Given the following contract, with the goal of well, guessing the number:

pragma solidity ^0.4.24;

contract HashSlingingSlasher {
    
    bytes32 answer = 0xed2a0ca74e236c332625ad7f4db75b63d2a2ee7e3fe52c2c93c8dbc4e06906d1;
    
    constructor() public payable {
        require(msg.value == 0.5 ether, "Must send 0.5 Ether");        
    }

    /** Guess the hashed number.
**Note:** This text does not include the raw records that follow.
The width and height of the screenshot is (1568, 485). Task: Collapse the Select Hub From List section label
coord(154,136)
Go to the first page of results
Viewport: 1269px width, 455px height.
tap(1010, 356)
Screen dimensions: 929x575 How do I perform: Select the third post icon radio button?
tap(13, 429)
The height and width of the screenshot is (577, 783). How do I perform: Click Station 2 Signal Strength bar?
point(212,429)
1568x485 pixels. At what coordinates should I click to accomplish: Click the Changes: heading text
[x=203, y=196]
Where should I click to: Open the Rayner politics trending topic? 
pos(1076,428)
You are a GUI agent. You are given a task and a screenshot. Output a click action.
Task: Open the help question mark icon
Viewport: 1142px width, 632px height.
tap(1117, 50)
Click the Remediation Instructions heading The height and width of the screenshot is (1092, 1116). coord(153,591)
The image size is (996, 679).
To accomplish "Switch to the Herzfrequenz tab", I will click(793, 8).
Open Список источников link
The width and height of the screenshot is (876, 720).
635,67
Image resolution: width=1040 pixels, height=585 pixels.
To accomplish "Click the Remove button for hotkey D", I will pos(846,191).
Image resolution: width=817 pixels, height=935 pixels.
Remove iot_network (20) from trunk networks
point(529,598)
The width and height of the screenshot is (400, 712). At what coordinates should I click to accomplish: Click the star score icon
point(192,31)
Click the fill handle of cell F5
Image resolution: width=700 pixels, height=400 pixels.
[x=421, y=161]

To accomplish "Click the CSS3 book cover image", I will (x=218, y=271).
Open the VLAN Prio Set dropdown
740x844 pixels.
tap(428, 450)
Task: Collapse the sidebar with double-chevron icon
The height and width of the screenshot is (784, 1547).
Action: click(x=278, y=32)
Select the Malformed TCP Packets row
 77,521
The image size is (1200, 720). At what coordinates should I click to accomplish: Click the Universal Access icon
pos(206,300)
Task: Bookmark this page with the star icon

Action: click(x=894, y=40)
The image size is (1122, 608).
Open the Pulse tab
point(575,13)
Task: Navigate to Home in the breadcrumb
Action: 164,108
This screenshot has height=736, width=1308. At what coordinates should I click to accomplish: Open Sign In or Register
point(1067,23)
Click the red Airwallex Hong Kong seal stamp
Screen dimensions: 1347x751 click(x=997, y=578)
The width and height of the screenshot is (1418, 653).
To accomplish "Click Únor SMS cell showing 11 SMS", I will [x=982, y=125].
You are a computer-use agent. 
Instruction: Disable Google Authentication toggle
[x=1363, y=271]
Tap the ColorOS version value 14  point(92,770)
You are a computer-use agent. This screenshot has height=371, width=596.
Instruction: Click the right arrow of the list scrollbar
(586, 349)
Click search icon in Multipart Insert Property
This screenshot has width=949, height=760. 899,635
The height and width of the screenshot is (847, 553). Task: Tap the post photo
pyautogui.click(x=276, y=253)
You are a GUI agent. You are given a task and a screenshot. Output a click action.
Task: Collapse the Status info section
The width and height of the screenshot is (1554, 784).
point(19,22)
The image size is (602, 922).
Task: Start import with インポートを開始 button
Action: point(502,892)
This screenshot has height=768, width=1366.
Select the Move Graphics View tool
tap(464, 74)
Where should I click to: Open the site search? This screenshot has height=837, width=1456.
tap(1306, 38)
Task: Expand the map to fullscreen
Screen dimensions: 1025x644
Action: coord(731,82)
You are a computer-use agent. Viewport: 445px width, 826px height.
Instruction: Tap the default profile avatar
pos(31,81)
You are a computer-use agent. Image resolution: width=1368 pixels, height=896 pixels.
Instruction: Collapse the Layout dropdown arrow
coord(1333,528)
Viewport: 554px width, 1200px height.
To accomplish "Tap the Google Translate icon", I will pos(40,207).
Refunds ether if guessed correctly
     */
    function guess(uint16 number) public payable {
        require(msg.value == 0.25 ether, "Must send 0.25 Ether");
        if(keccak256(abi.encodePacked(number)) == answer) {
            msg.sender.transfer(address(this).balance);
        }
    }
    
    /** Returns balance of this contract
     */
    function getBalance() public view returns (uint256) {
        return address(this).balance;
    }

    /** CTF helper function
     *  Used to check if challenge is complete
     */
    function isComplete() public view returns (bool) {
        return address(this).balance == 0;
    }
    
}

Who ever said anything about a hash being good security, especially when you know there are only 65536 possibilities?

from eth_utils import decode_hex
from eth_utils import keccak

hash = decode_hex("0xed2a0ca74e236c332625ad7f4db75b63d2a2ee7e3fe52c2c93c8dbc4e06906d1")

i = 0
while True:
	if hash == keccak(i):
		print(i)
		break
	i += 1

Running the above script spits out 13337, which can be submitted for the flag.